**Description of the task:** Could you output each line of the listing below as a Markdown table with the columns No. and Line, dropping any blank lines?

**Data items:**
[start]

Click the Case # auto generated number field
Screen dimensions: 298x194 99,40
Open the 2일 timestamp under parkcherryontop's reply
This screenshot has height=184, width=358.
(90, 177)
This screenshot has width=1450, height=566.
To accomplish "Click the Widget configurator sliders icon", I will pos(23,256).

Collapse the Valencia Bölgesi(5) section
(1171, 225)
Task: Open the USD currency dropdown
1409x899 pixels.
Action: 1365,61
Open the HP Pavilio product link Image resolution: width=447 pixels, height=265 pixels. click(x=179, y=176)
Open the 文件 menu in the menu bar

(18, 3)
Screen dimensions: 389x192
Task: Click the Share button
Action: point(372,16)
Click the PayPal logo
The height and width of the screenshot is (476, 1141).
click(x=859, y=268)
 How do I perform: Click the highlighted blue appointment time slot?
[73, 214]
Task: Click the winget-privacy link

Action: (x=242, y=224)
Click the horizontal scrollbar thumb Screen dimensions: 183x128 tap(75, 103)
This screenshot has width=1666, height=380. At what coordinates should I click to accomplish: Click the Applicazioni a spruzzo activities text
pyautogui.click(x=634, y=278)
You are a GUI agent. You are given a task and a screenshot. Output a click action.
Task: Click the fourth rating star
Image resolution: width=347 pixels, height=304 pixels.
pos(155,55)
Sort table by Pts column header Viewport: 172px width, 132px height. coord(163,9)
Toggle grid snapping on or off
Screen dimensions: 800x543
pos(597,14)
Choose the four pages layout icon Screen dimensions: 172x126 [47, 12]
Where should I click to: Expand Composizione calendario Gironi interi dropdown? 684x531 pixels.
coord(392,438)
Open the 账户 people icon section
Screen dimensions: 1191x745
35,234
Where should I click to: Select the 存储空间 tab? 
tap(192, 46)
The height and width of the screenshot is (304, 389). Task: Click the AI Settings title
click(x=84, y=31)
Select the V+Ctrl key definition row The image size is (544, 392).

[end]

**Solution for this exercise:**
| No. | Line |
|---|---|
| 1 | Click the Case # auto generated number field |
| 2 | Screen dimensions: 298x194 99,40 |
| 3 | Open the 2일 timestamp under parkcherryontop's reply |
| 4 | This screenshot has height=184, width=358. |
| 5 | (90, 177) |
| 6 | This screenshot has width=1450, height=566. |
| 7 | To accomplish "Click the Widget configurator sliders icon", I will pos(23,256). |
| 8 | Collapse the Valencia Bölgesi(5) section |
| 9 | (1171, 225) |
| 10 | Task: Open the USD currency dropdown |
| 11 | 1409x899 pixels. |
| 12 | Action: 1365,61 |
| 13 | Open the HP Pavilio product link Image resolution: width=447 pixels, height=265 pixels. click(x=179, y=176) |
| 14 | Open the 文件 menu in the menu bar |
| 15 | (18, 3) |
| 16 | Screen dimensions: 389x192 |
| 17 | Task: Click the Share button |
| 18 | Action: point(372,16) |
| 19 | Click the PayPal logo |
| 20 | The height and width of the screenshot is (476, 1141). |
| 21 | click(x=859, y=268) |
| 22 |  How do I perform: Click the highlighted blue appointment time slot? |
| 23 | [73, 214] |
| 24 | Task: Click the winget-privacy link |
| 25 | Action: (x=242, y=224) |
| 26 | Click the horizontal scrollbar thumb Screen dimensions: 183x128 tap(75, 103) |
| 27 | This screenshot has width=1666, height=380. At what coordinates should I click to accomplish: Click the Applicazioni a spruzzo activities text |
| 28 | pyautogui.click(x=634, y=278) |
| 29 | You are a GUI agent. You are given a task and a screenshot. Output a click action. |
| 30 | Task: Click the fourth rating star |
| 31 | Image resolution: width=347 pixels, height=304 pixels. |
| 32 | pos(155,55) |
| 33 | Sort table by Pts column header Viewport: 172px width, 132px height. coord(163,9) |
| 34 | Toggle grid snapping on or off |
| 35 | Screen dimensions: 800x543 |
| 36 | pos(597,14) |
| 37 | Choose the four pages layout icon Screen dimensions: 172x126 [47, 12] |
| 38 | Where should I click to: Expand Composizione calendario Gironi interi dropdown? 684x531 pixels. |
| 39 | coord(392,438) |
| 40 | Open the 账户 people icon section |
| 41 | Screen dimensions: 1191x745 |
| 42 | 35,234 |
| 43 | Where should I click to: Select the 存储空间 tab?  |
| 44 | tap(192, 46) |
| 45 | The height and width of the screenshot is (304, 389). Task: Click the AI Settings title |
| 46 | click(x=84, y=31) |
| 47 | Select the V+Ctrl key definition row The image size is (544, 392). |